Mr ROCKLIFF - increasing penalties for breaches and reintroducing demerit points in the Marine Farming Planning Amendment Act 2016. Why are you against no grow zones? That is the question. You do not support no grow zones. The Greens. Amazing.
Greens members interjecting.
Madam SPEAKER - Order. Can we bring it back through the Chair?
Mr ROCKLIFF - The development of the Finfish Farming Environmental Regulation Bill 2017 will formalise the EPA's role, will further strengthen regulations with the introduction of a new environmental licence to farm finfish and the creation of finfish farming marine exclusion zones, 'no grow' zones, the first of which we announced in the Mercury Passage.
We have now released a draft sustainable industry growth plan for public comment. The draft plan includes the Government's vision for the industry and actions to achieve that vision. It includes a map of Tasmania that does identify grow zones and also salmon farm exclusion areas or no grow zones so that Tasmanians will have certainty about future farming locations. The plan extends a no grow zone from the bottom of the Tasman Peninsula up the entire east coast of Tasmania and along the majority of the north coast. Other than a small number of pre-existing leases the entire east coast of Tasmania will be salmon farm-free. This should reassure Tasmanians that the special nature of Tasmania's east coast will not be changed by finfish farm expansion.
Further, the plan includes additional resourcing to the EPA for a new finfish monitoring and compliance unit within the EPA, zero tolerance to marine debris, and the new competitive tender process for access to new areas to farm. Just in those two areas the zero tolerance to marine farm debris demonstrates that the Government has been listening to the community.
The penalty regime for breaches of the Marine Farm Planning Act 1995 was upgraded last year to better reflect the scale of the industry. The maximum possible fine for a serious breach of environmental management controls can now include a special penalty calculated proportionate to the financial advantage that was obtained. From September 2016 demerit points were reintroduced for infringement notices which for serial breaches could ultimately see a marine farming licence suspended for five years and the holder permanently barred from holding a licence or marine farm lease.
I look forward to debating the Finfish Farming Environmental Regulation Bill but also look forward to the public comments on the draft plan, which we released last Thursday.
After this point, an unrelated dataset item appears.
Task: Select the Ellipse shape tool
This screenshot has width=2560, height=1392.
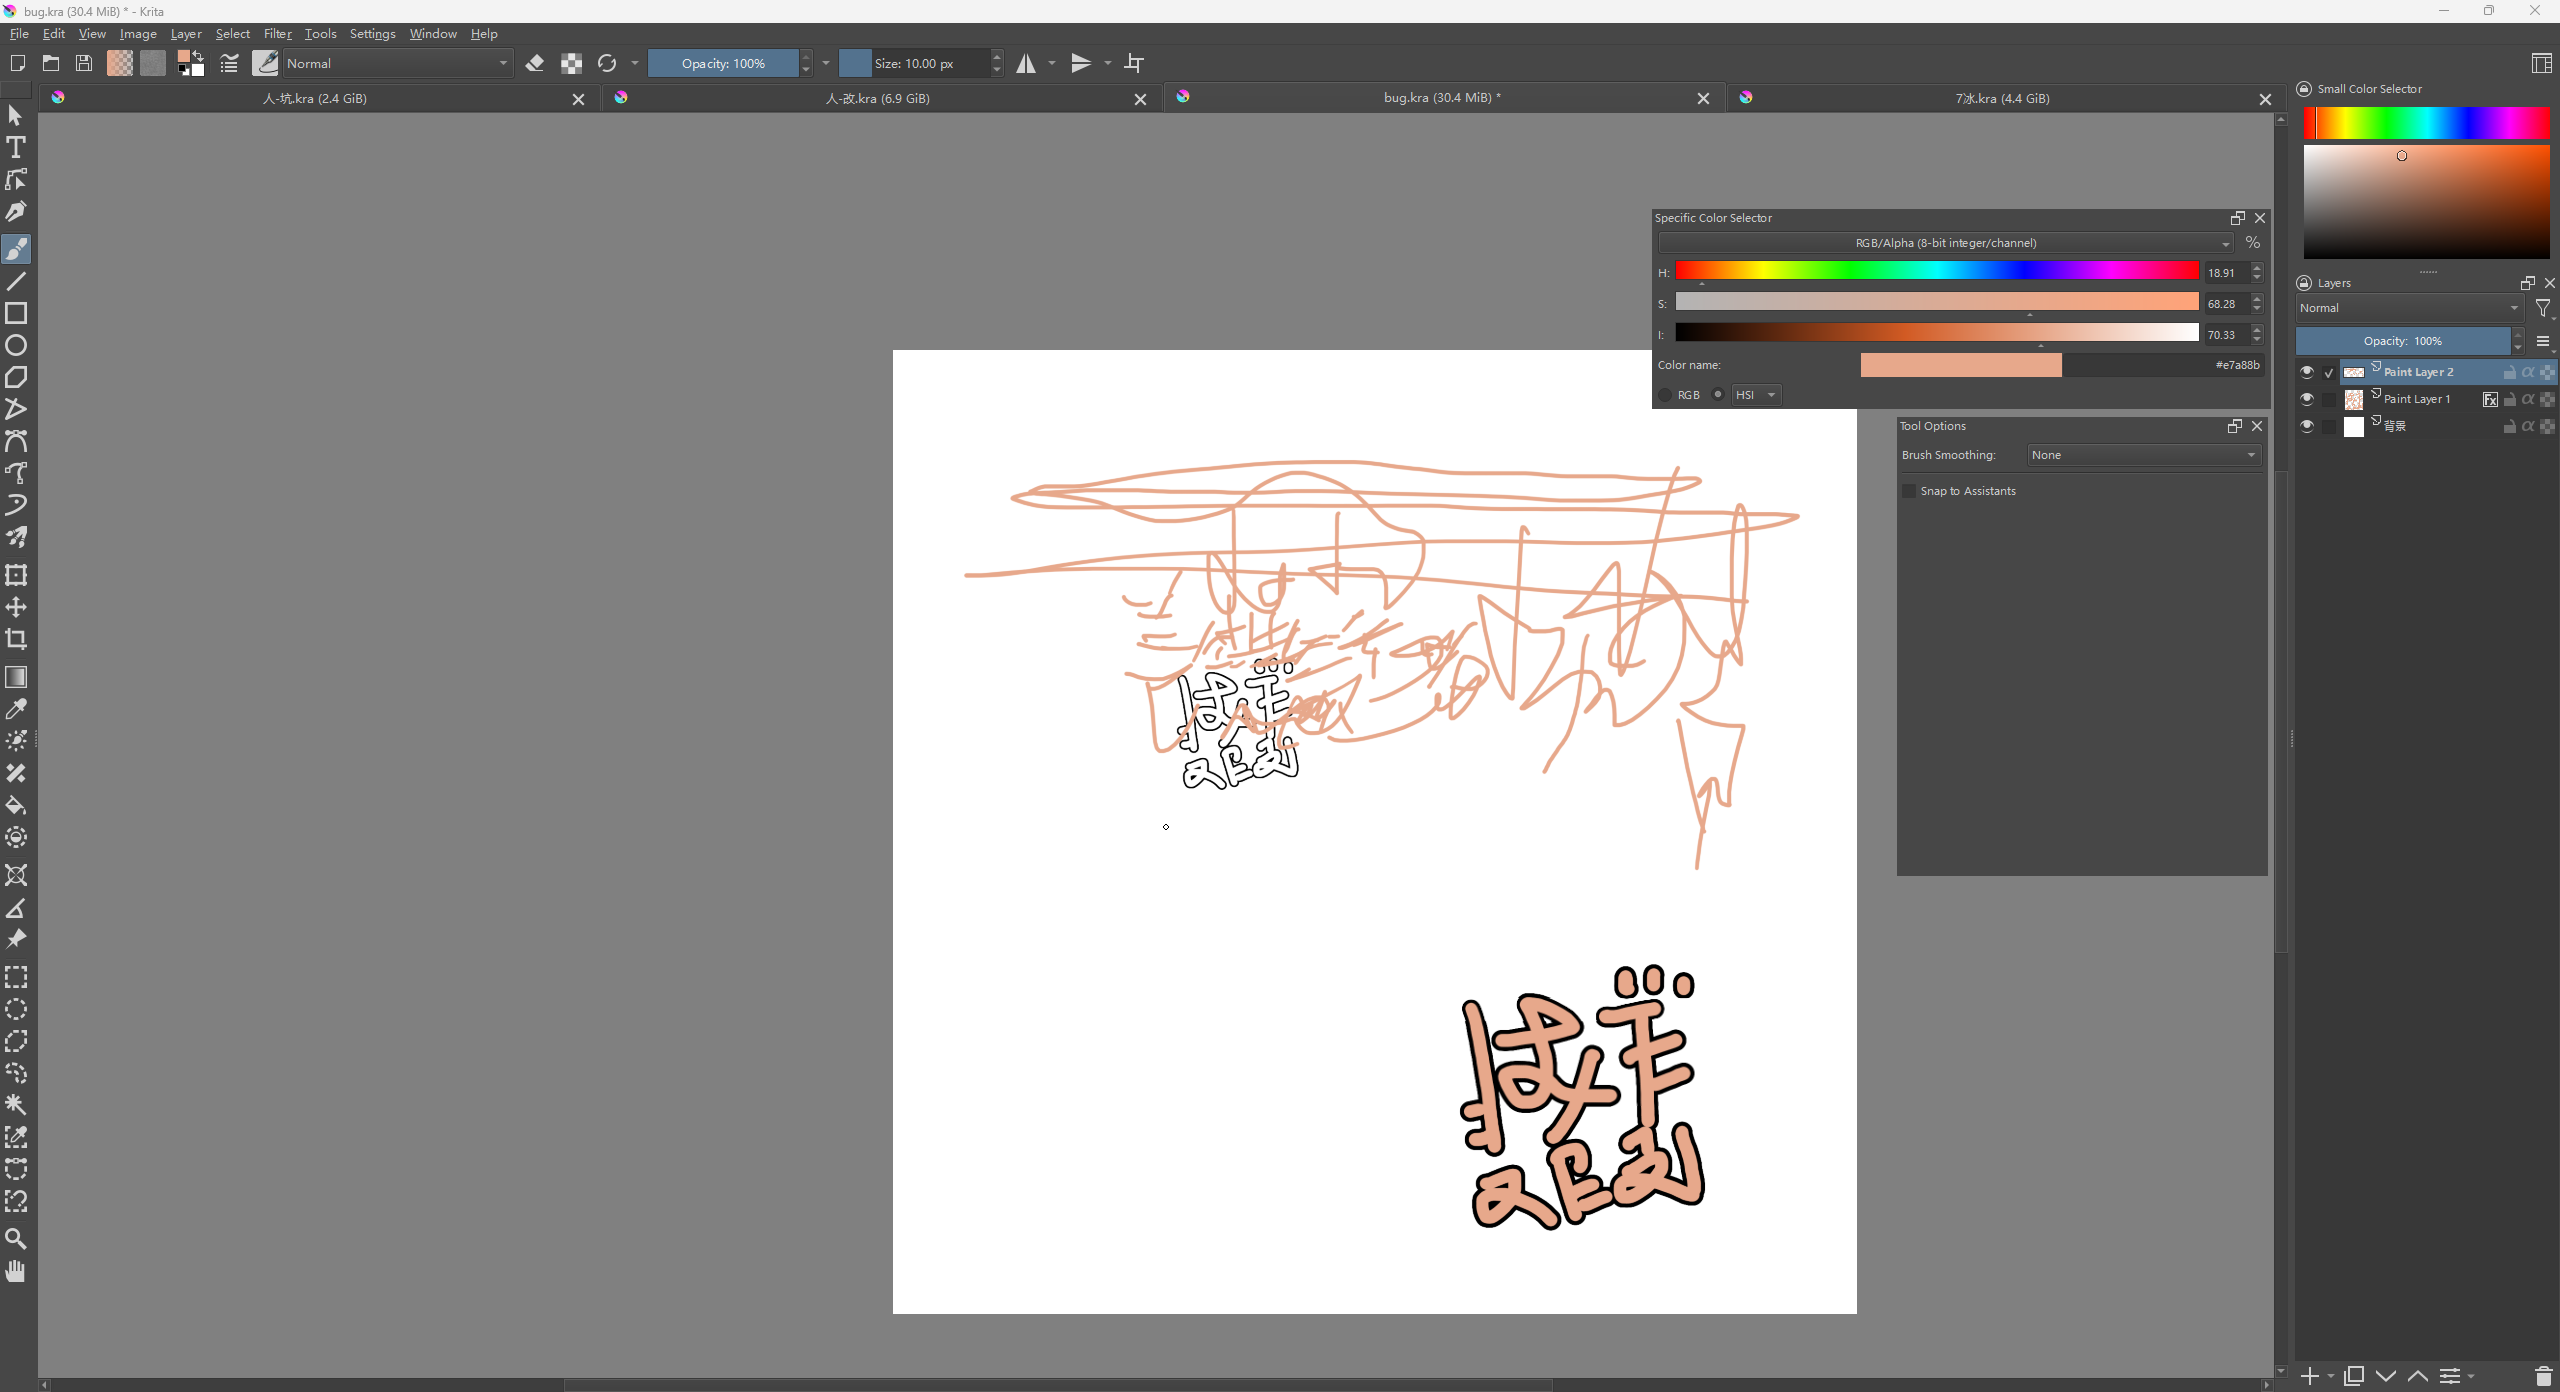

On Friday I was with Huon Aquaculture on the east coast of South Bruny Island, five kilometres offshore. I was able to clearly see what oceanic actually meant and it is clearly oceanic five or six kilometres out off South Bruny Island or the east coast of South Bruny Island.
In response to your question on moratoriums, no, but I do welcome yourself, all the people who were outside with you yesterday to have input into the draft plan. They have until 8 September to provide some public comment, and I welcome it.